◆ CHALLENGES:
1. Reproduce the passage of the "Old Days" forum thread starting at "I remember Nari." and ending at "Switzerland or Sweden.".
2. In the "Old Days" forum thread, what happened to the trucks and backhoes when the flood diversion tunnel was opened during the typhoon?
3. Write the next part of the "Old Days" forum thread, picking up after its final post.

◆ DOCUMENT TEXT:

::::::::

The "Old Days"


#61

My boss lived in Zhonghe and he said they had a boat for when it flooded every year or so .

That’s a remarkably low rate of inflation for public transport .

Unlike in other countries public transport has actually been getting cheaper over time (and free in some cases )!


#62

Taipei is a basin with tidal rivers on two sides. So it fills with water very easily. Xizhi (Hsichih) literally means “end of the tide”. Little wonder that the low-income housing in Xizhi, Shezi etc. was regularly under water.


#63

I’m glad you used past tense. We moved to Xizhi about 10 years ago. No flooding there since our move. Not once. And yet, every time I mention living in Xizhi, questions about the flooding always follow (well maybe not “every time”). Flooding in Xizhi really is something related to “Old Days.”

The district’s old name Tsui-tng-ka (Chinese: 水返腳; Pe̍h-ōe-jī: Chúi-tńg-kha ; literally: “water returning site”) refers to the fact that the tide from the Keelung River stops at Xizhi and goes back to the sea. During Japanese rule, the place name was changed to Shiodome (汐止, literally “end of tides”) and was under Shichisei District, Taihoku Prefecture. This is the source of the current name.


#64

Tidal rivers are a weird thing. I never knew about them until one day I was standing on the banks of the Keelung River, near my house near Bailing bridge and I noticed the river was flowing the wrong way. Never saw one in Kiwiland but I guess our rivers are long and sinewy.


#65

Xizhi doesn’t flood anymore thanks to that flood diversion tunnel they built in Jilong River near Ruifang. It helps drain the river upstream by diverting the water into the sea at the foot of Jilong mountain. I remember there was a big typhoon just when the tunnel was nearing completion. The government opened up the tunnel despite the fact that all the construction equipment was still sitting at the site. It saved the day but trucks and backhoes were washed out to sea.


#66

I remember Nari. My ex roomate´s boyfriend lived in Xizhi at the time. We saw him on the news. They were pulling him out of his 4th floor apartment… to an inflatable raft… through a window…


#67

That just further proves the correlation. Not to bash Italy and Greece but it’s evident that they are not doing well in relation to the “cold”, reserved and distant societies like Switzerland or Sweden.

Taiwan also isn’t as developed as Japan where ppl are far more reserved. Coincidence? I think not.


#68

They have tidal rivers where you can actually surf on the tidal wave.


#69

Memories! My wife’s family bought a home for future use in a row house. My then girlfriend and I took it over for while. The neighbors on both sides of us where good friends and shouted gossip every morning as they were doing their laundry. No talking quietly over the fence here. Now, people hardly look up from their phones.

::::::::

◆ EXCERPTED RECORDS:
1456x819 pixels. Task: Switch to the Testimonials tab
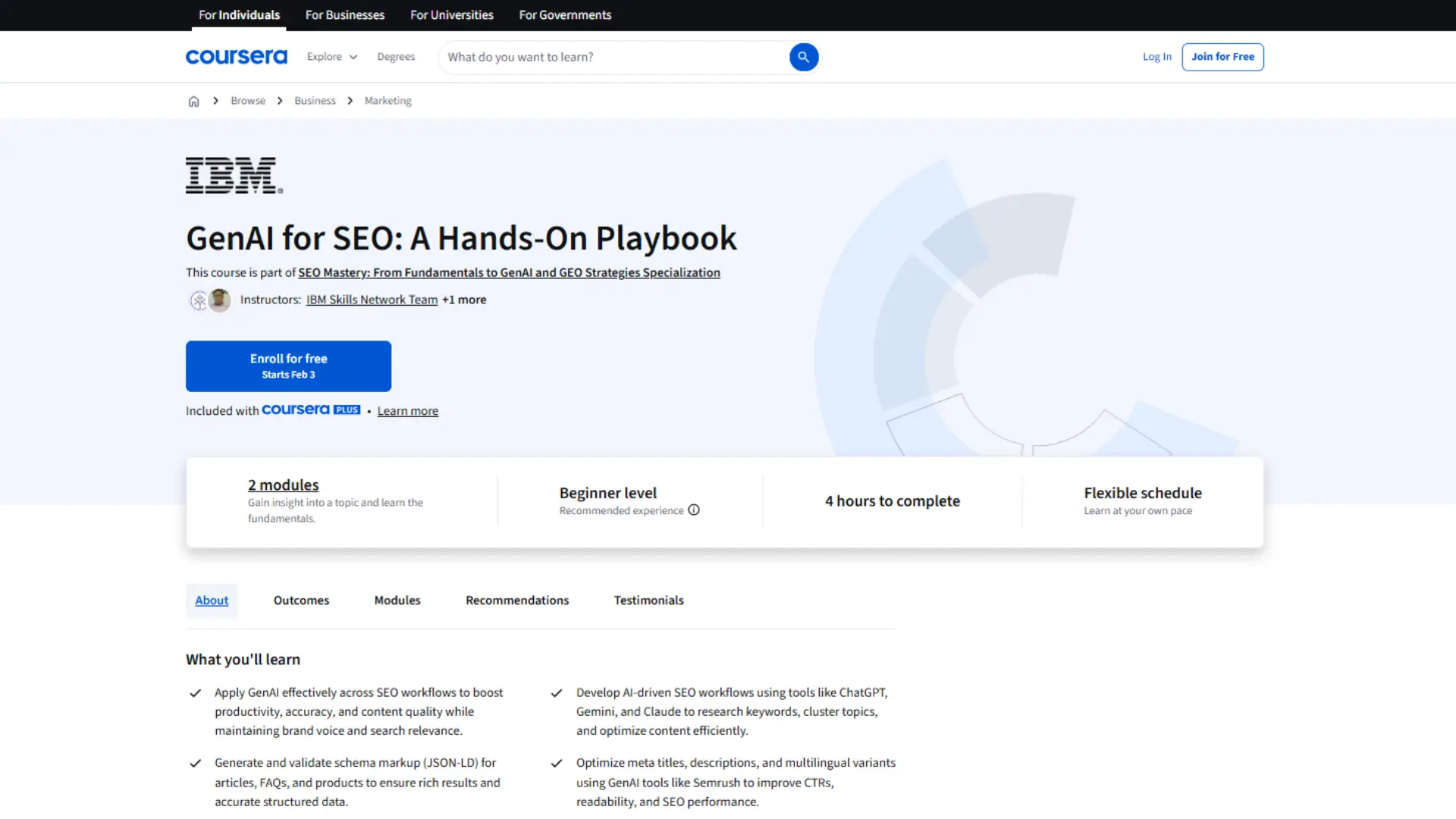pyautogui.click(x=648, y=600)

::::::::

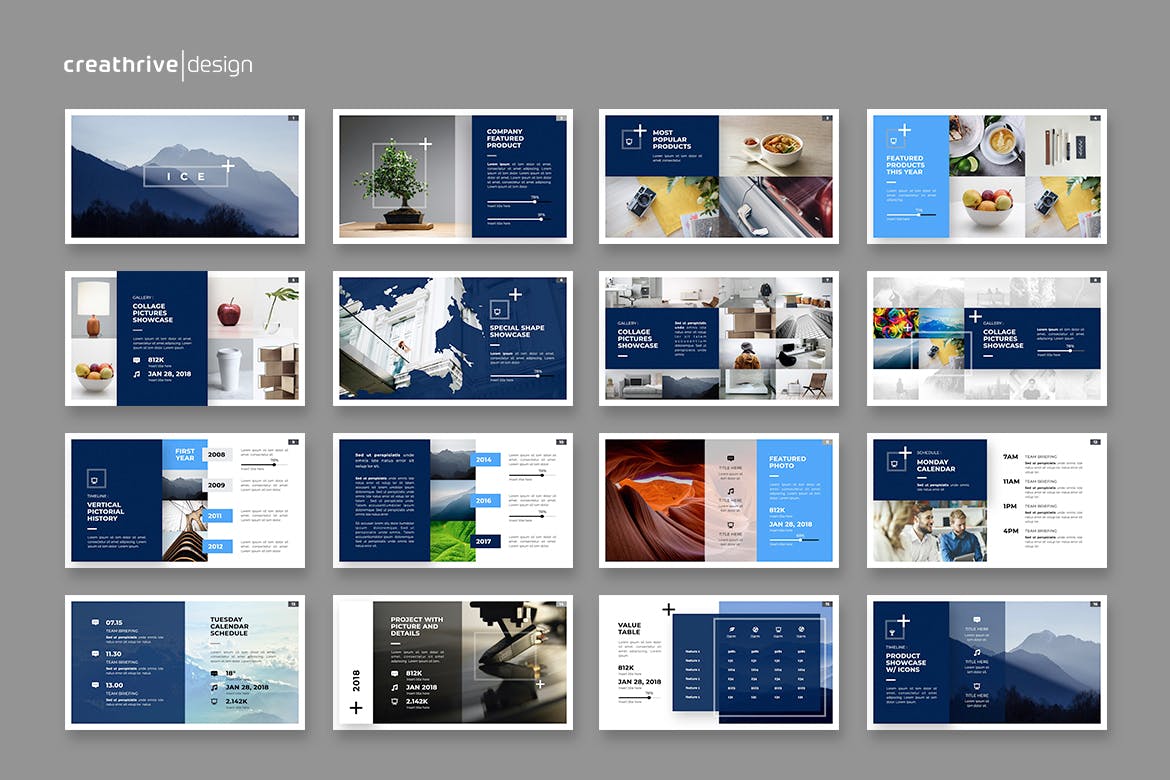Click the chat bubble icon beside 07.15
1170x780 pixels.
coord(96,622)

::::::::

◆ OUTPUTS BY TASK:
1.
I remember Nari. My ex roomate´s boyfriend lived in Xizhi at the time. We saw him on the news. They were pulling him out of his 4th floor apartment… to an inflatable raft… through a window…


#67

That just further proves the correlation. Not to bash Italy and Greece but it’s evident that they are not doing well in relation to the “cold”, reserved and distant societies like Switzerland or Sweden.

2. They were washed out to sea.

3.
#70

The person who observed that it is not just a Taiwan phenomenon is correct. Globally everyone’s eyeballs are glued to their smartphones. Mine included (as I type this reply). Such a boring world now where strangers talk less to each other. Even people who know each other well talk less to each other. I see entire families go out for dinner together and every single person is texting on their smartphones at a family dinner. For them, what is the point of going out to dinner as a family?


#71

Getting back to Taiwan, who remembers “bu yao” ing taxis? Around 1983, taxis would pull up to any foreigner in Taipei at night hoping for a fare (even if no one hailed a taxi and one was just casually walking down the street). I guess they figured foreigners were rich or did not know how to hail a cab. Business was slow at night so they tried what they could. The behavior of the taxi drivers was so aggressive at times that it got very annoying. Usually one just kept walking, but when my friends and I were drunk we used to open the taxi doors and then slam them shut with a loud “bu yao”. We called this activity “bu yao” ing taxis. It was our own helpless way of fighting back.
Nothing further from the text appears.